GÜZEL İZMİR SAĞLIK OCAKLARINI VERMEYECEK

İzmir'de sular ısınıyor. Çünkü, İZMİR SAĞLIK PLATFORMU'nun İZMİR HALKI ile birlikte, bir yıkım projesi olan, sağlığı hak olmaktan çıkarıp özelleştirme yolu ile ticaretin konusu yapan, Dünya Bankası, IMF dayatması Sağlıkta Dönüşüm Programı'na karşı yürüttüğü mücadeleye rağmen, İzmir'in 243 SAĞLIK OCAĞI'nın kapatılarak birinci basamaktaki özelleştirmenin adı olan Aile Hekimliği uygulamasının ilimizde pilot olarak başlatılma çalışmaları devam ettiriliyor. Halbuki İzmirliler mart ayından itibaren aile hekimliği kandırmacasına karşı mücadelelerini sertleştirmekte ve yaygınlaştırmaktadır.

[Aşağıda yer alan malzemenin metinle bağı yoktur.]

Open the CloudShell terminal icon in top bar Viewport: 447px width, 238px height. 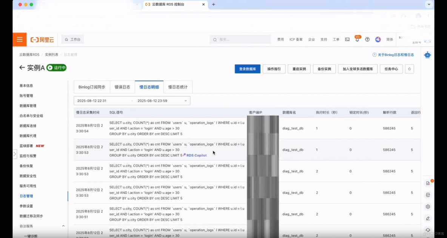point(347,39)
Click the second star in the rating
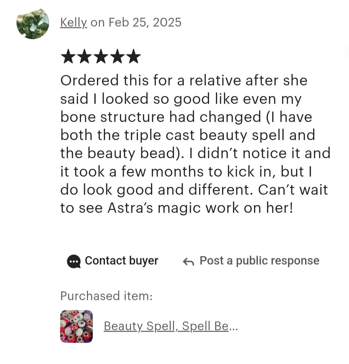Image resolution: width=349 pixels, height=364 pixels. point(84,56)
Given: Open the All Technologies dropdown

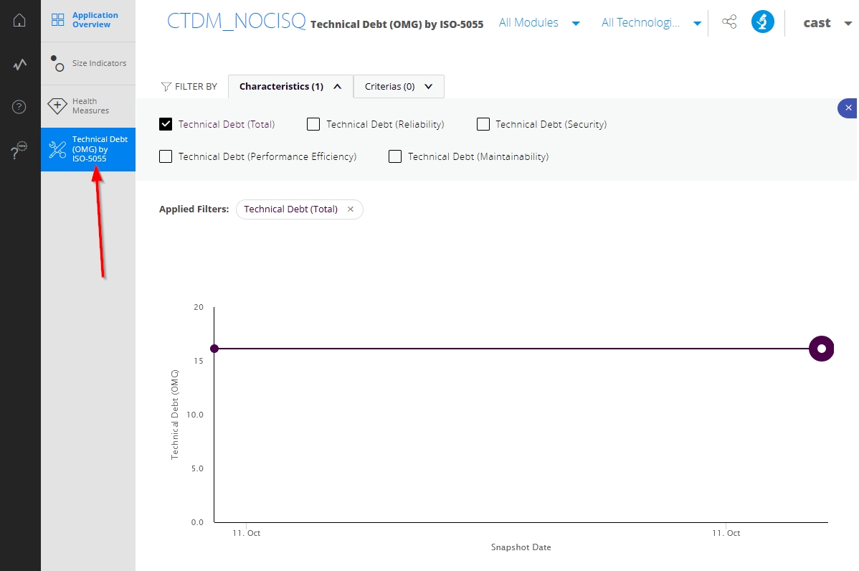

İzmir'de sular ısınıyor. Çünkü, İZMİR SAĞLIK PLATFORMU'nun İZMİR HALKI ile birlikte, bir yıkım projesi olan, sağlığı hak olmaktan çıkarıp özelleştirme yolu ile ticaretin konusu yapan, Dünya Bankası, IMF dayatması Sağlıkta Dönüşüm Programı'na karşı yürüttüğü mücadeleye rağmen, İzmir'in 243 SAĞLIK OCAĞI'nın kapatılarak birinci basamaktaki özelleştirmenin adı olan Aile Hekimliği uygulamasının ilimizde pilot olarak başlatılma çalışmaları devam ettiriliyor. Halbuki İzmirliler mart ayından itibaren aile hekimliği kandırmacasına karşı mücadelelerini sertleştirmekte ve yaygınlaştırmaktadır.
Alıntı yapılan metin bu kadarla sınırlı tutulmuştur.